Screen Shot 2014-04-15 at 16.35.11

Smart Support
When enabled by the administrator the smart support feature collect statistics from all the nodes in the cluster and send a summary to Nutanix via email. This information is used for debugging and troubleshooting. In the future this data may also be used to auto-diagnose and alert administrators of possible miss-configurations or problems.

I’m guessing PRISM Central will include more and more monitoring, alerting and support integration in the future, transforming customer support into a unique selling point, just like Nimble did with Proactive Wellness. Nutanix calls this storing historical data for deeper analysis and auto-diagnose and alert administrators of possible miss-configuration or problems for now. Yup, sounds just like InfoSight and Proactive Wellness…

Cluster Health

One of the things that could move up the stack into PRISM Central in future releases is Cluster Health. This tool identifies, troubleshoots and resolves various issues automatically. In a nutshell, it monitors VM, node and disk health.

Screen Shot 2014-04-10 at 16.26.40

In previous releases, this functionality was only available in the CLI and only ran on-demand.

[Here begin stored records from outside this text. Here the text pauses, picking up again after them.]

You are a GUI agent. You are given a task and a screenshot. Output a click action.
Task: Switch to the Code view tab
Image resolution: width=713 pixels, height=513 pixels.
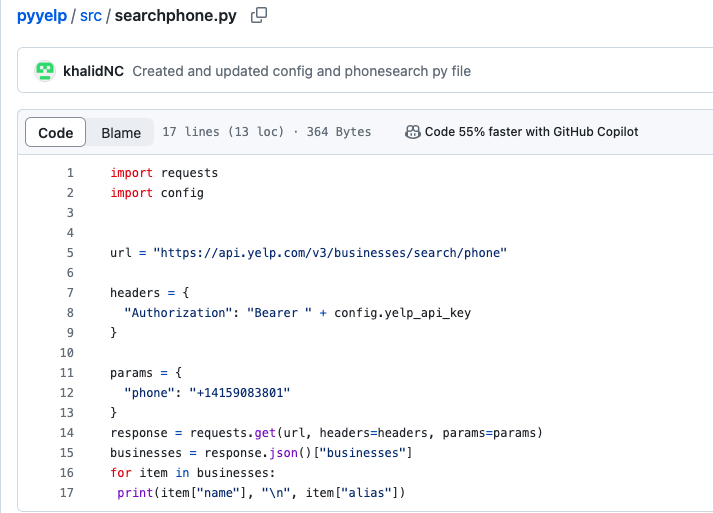point(56,133)
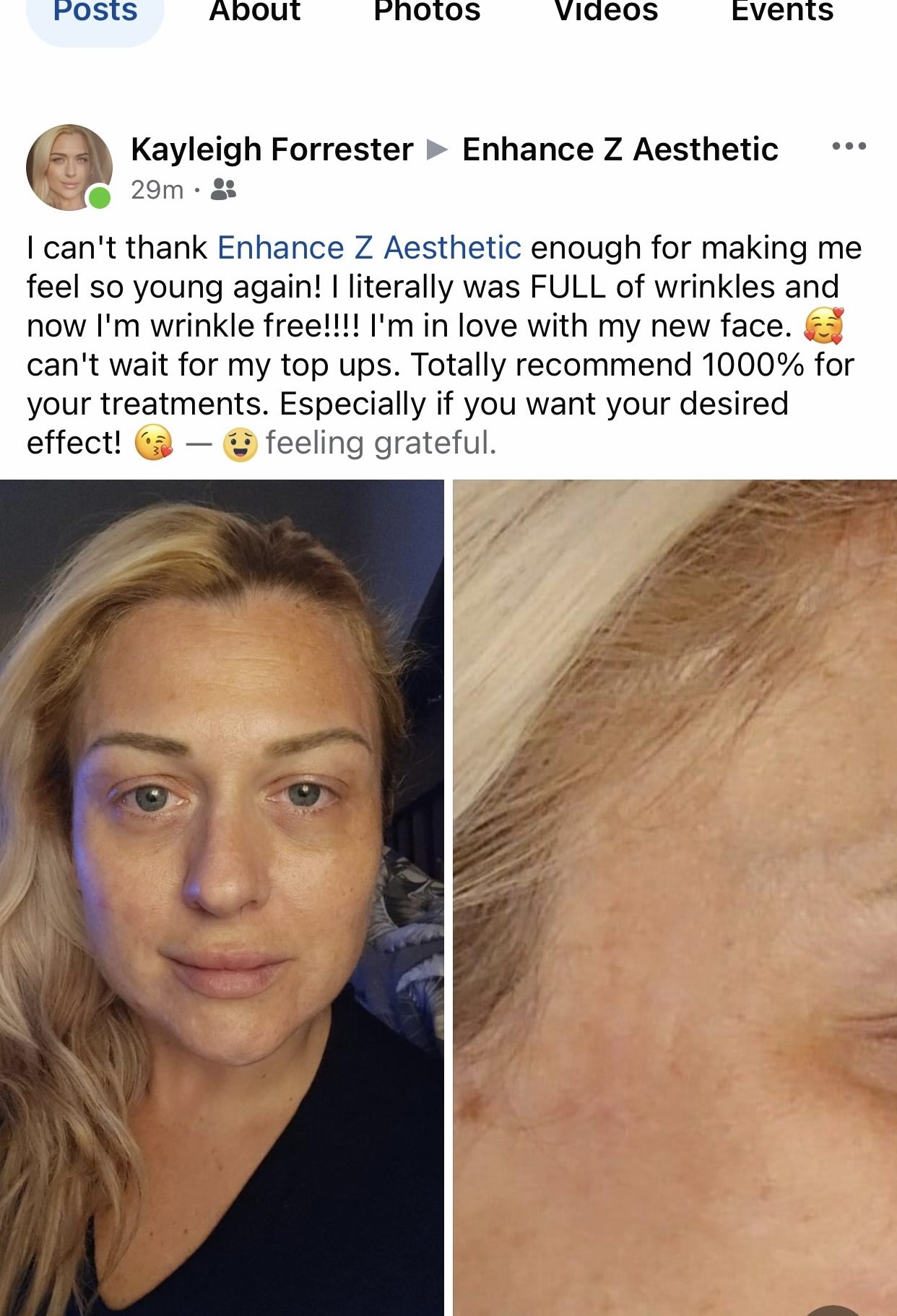The height and width of the screenshot is (1316, 897).
Task: Open Kayleigh Forrester's profile name link
Action: click(272, 150)
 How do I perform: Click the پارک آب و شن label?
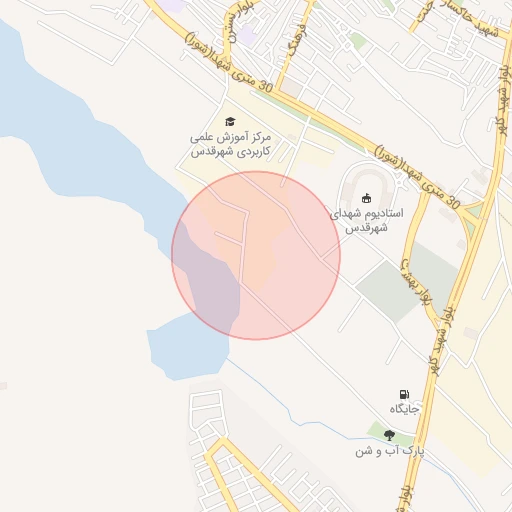click(389, 452)
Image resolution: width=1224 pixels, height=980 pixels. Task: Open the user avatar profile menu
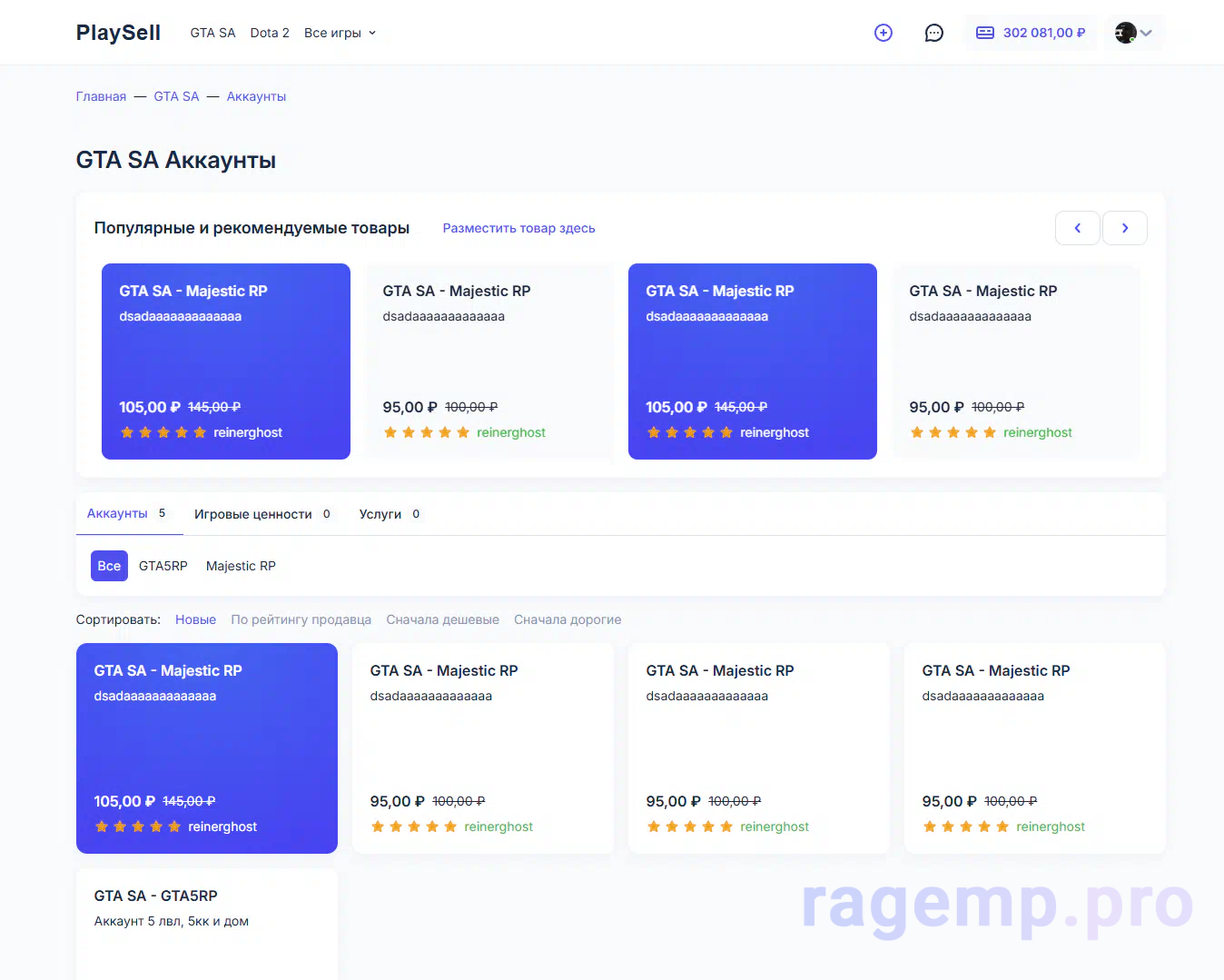click(1133, 33)
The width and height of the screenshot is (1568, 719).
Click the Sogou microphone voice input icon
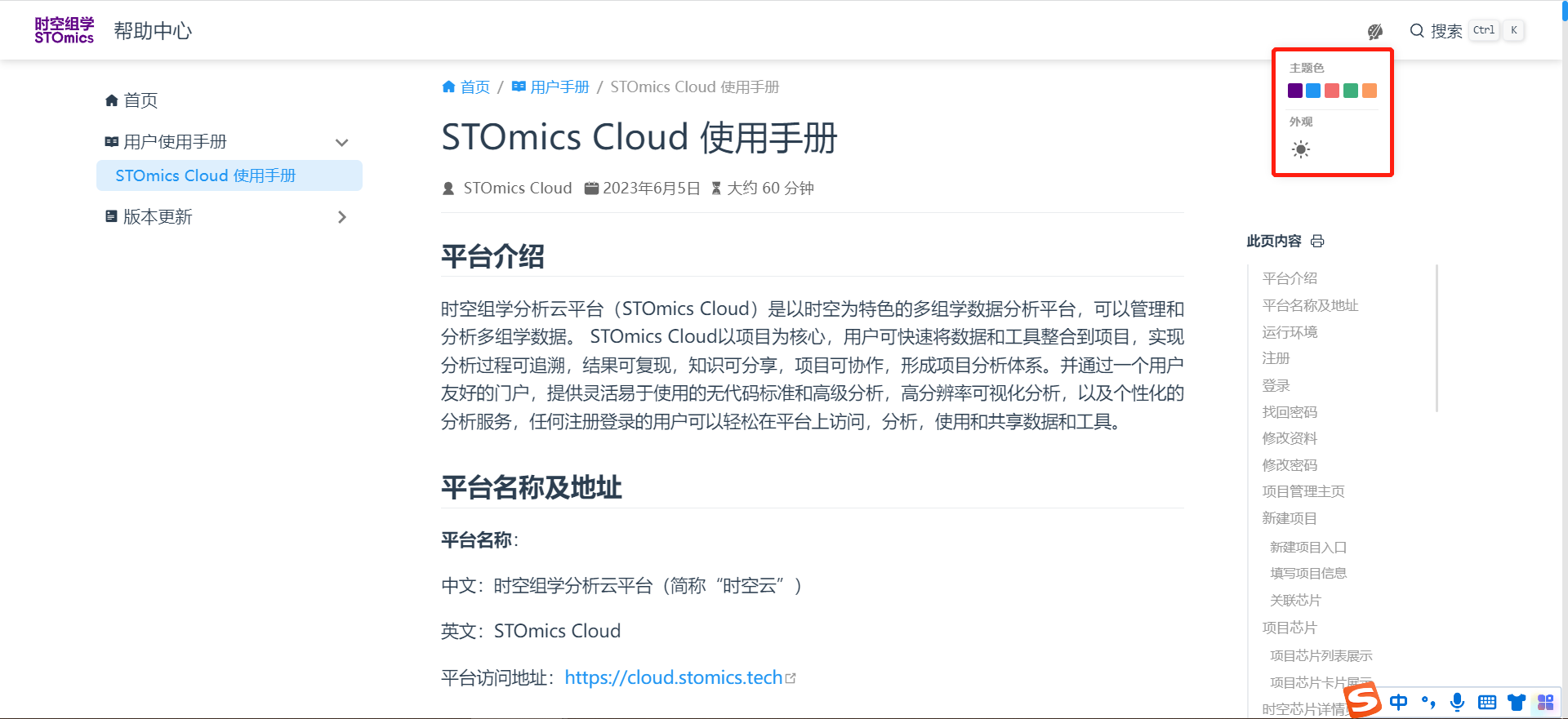(1457, 702)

With NOSv4, this features has been brought up into PRISM and runs in the background continually.

One-click NOS Upgrades

One other feature that made it into the PRISM GUI is the rolling cluster upgrade feature. The tool has been hardened and more intelligent, more workflow-based and now supports parallel upgrades (and serial reboots, for that matter). Of course, this is all non-disruptively and requires no manual intervention.

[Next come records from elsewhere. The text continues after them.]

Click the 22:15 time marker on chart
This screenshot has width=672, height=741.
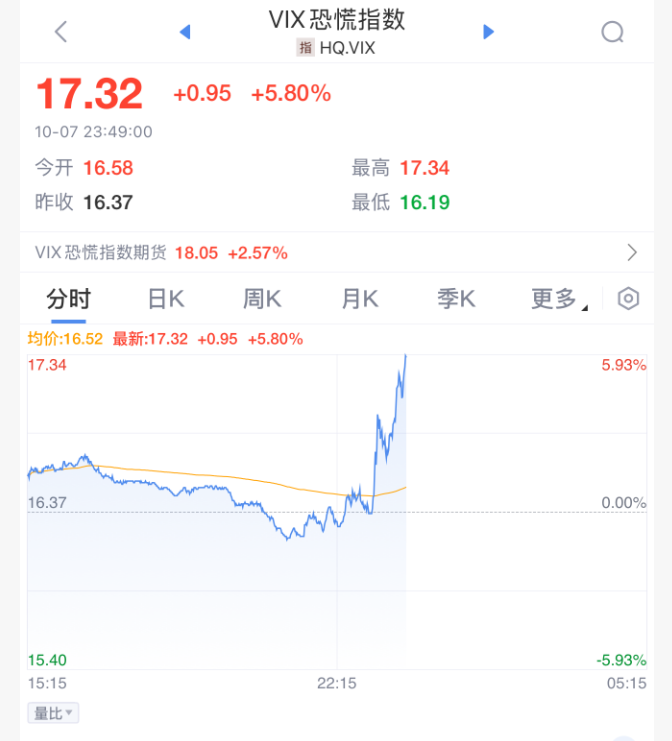click(x=337, y=683)
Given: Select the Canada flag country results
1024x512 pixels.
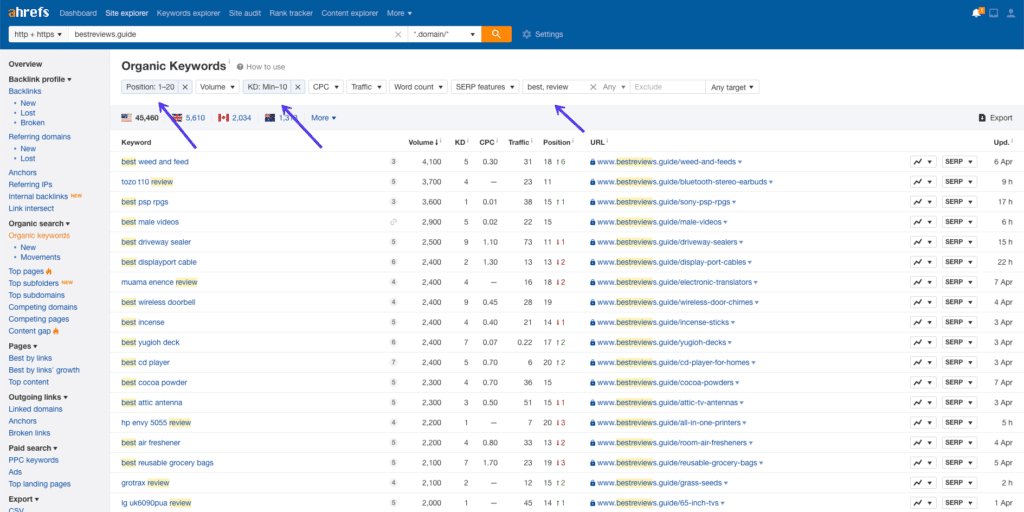Looking at the screenshot, I should pyautogui.click(x=235, y=118).
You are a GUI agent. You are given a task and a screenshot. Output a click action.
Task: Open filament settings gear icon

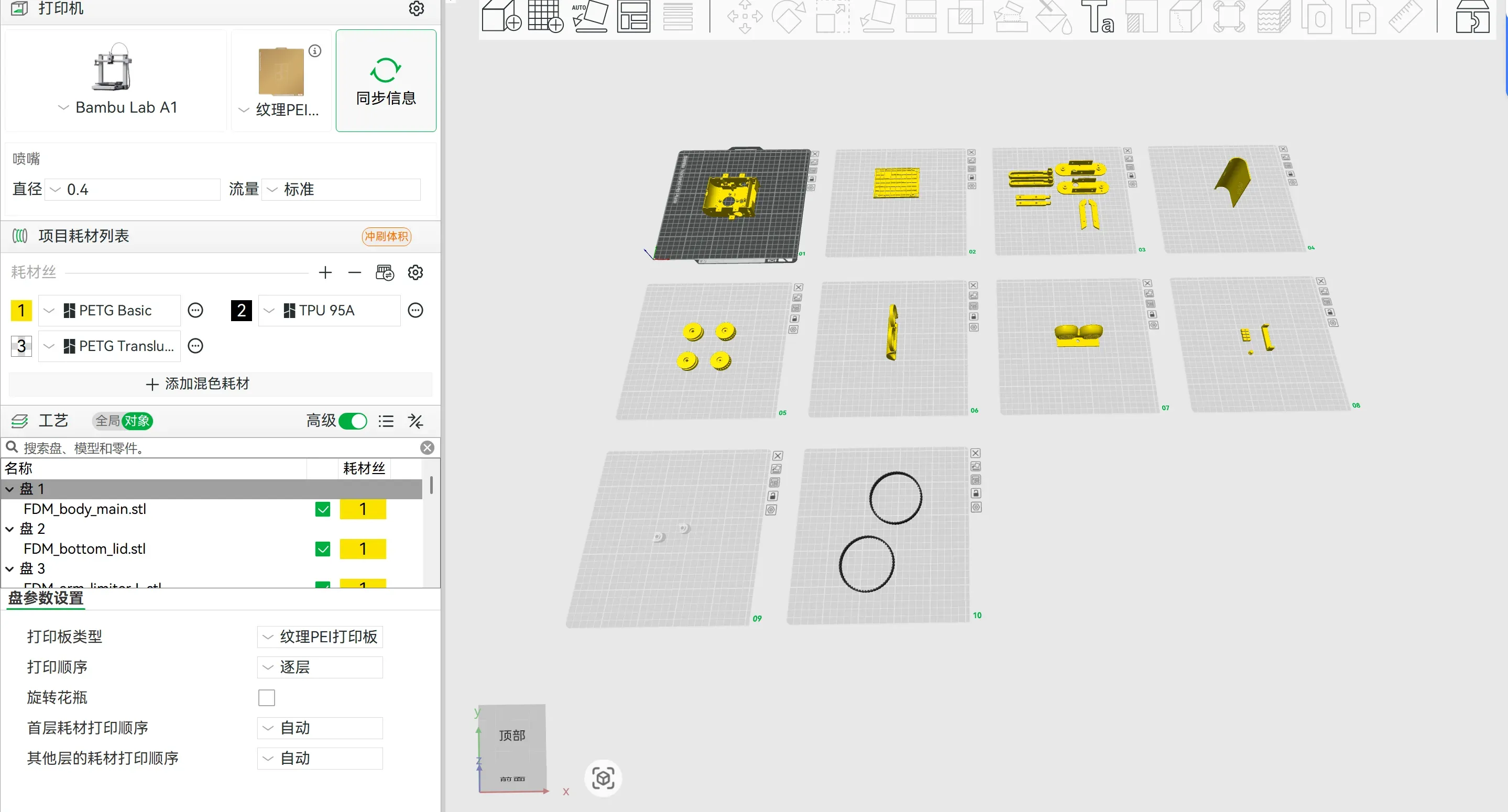tap(415, 272)
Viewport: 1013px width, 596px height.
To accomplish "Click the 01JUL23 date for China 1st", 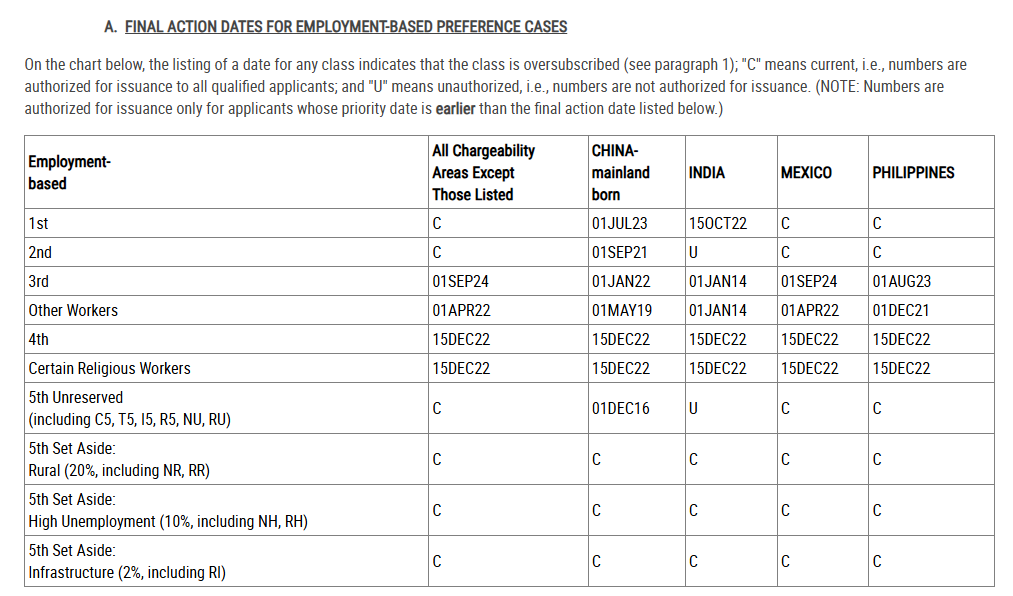I will [619, 223].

Screen Shot 2014-04-15 at 16.35.32

PowerShell cmdlets

Probably not the most sexy feature, but essential to have these days.

Other New Stuff

Finally, please check out the official launch page and official blog post. Andre Leibovici has a lot more new stuff to share:

Shadow Clones (Official Support)
Shadow Clones is finally out of tech-preview. Shadow Clones intelligently analyze the I/O access pattern at the storage layer to identify files shared in read only mode (ie: Linked Clone Replica). When a 100% read only disk is discovered, Nutanix will automatically create a snapshot at the storage layer on each Controller VM (CVM) and redirect all read I/O to the local copy, drastically improving end-user experience. Read more at Nutanix Shadow Clones Explained and Benchmarked.

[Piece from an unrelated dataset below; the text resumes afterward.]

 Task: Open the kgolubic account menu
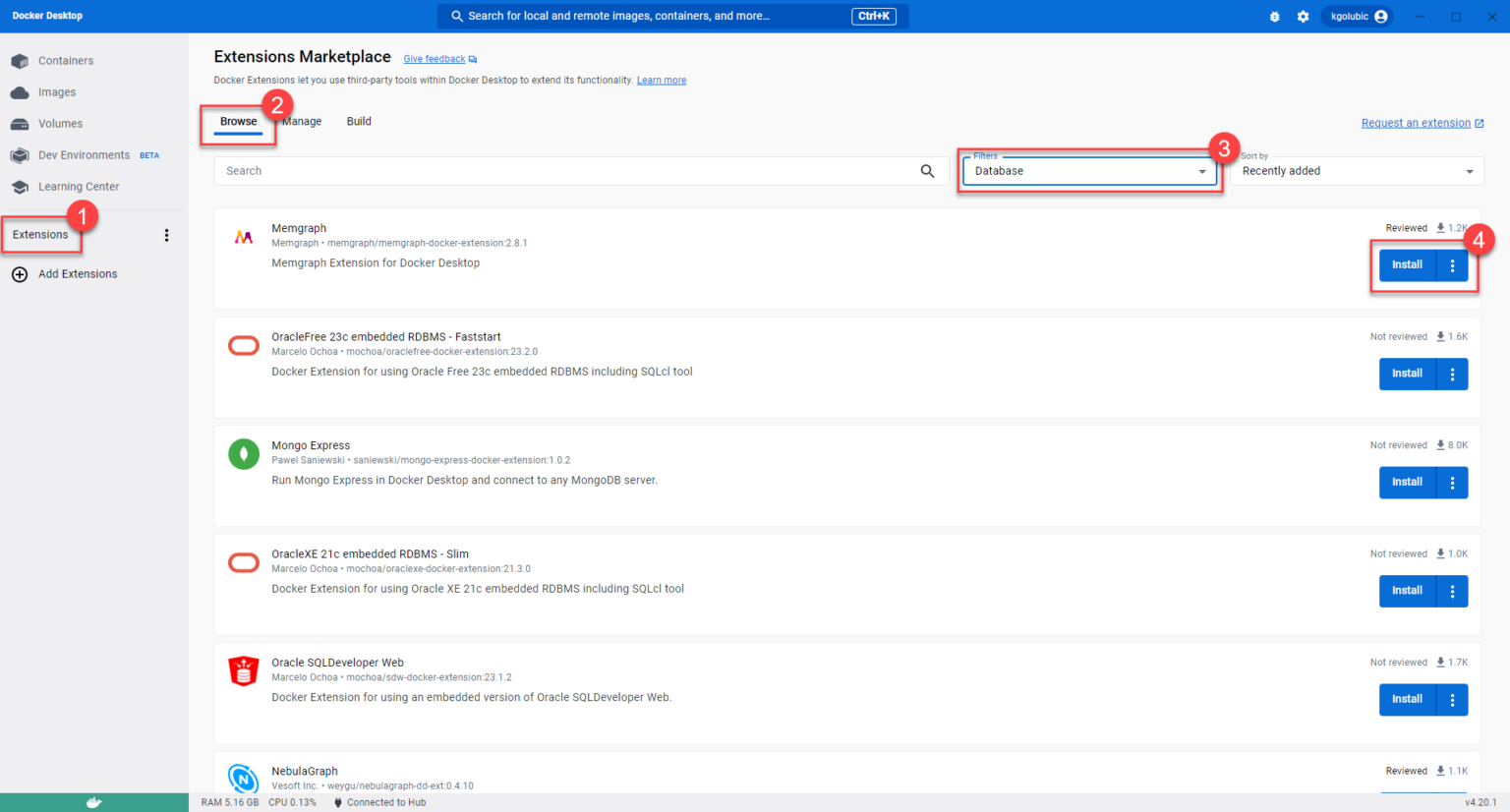coord(1357,16)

Smart Pathing (CVM/AutoPathing 2.0)
The new and improved CVM AutoPathing 2.0 prevents performance loss during rolling upgrades minimizing I/O timeout by pre-emptively redirecting NFS traffic to other CVMs. Failover traffic is automatically load-balanced with the rest of the cluster based on node load.

My wish list for NOS.next

One of the biggest features absent on the list is stretched clustering support and vMSC certification. Now I know this feature is less attractive for U.S.-customers, but for us Europeans it still is a killer feature! With Availability Domains and Tunable Redundancy, a (decent) first step has been taken, but I expect and hope this feature to be built out in the near future. I certainly will be diving into these two features!

A good second would be Veeam and Nutanix making a baby. Now, there are some public sightings of some pre-marital courting here and here, so here’s to hoping that we can make backup from Nutanix snapshots (and restore from them) in the near future.

As far as integration with other vendors go, I’d like to see Nutanix jump on the hardware management bandwagon. It’s downright painful to manage all that physical hardware right now, and Nutanix could fix that by leveraging a 3rd party tooling for firmware/bios management and configuration and preferably integrating it into the existing rolling upgrade workflow.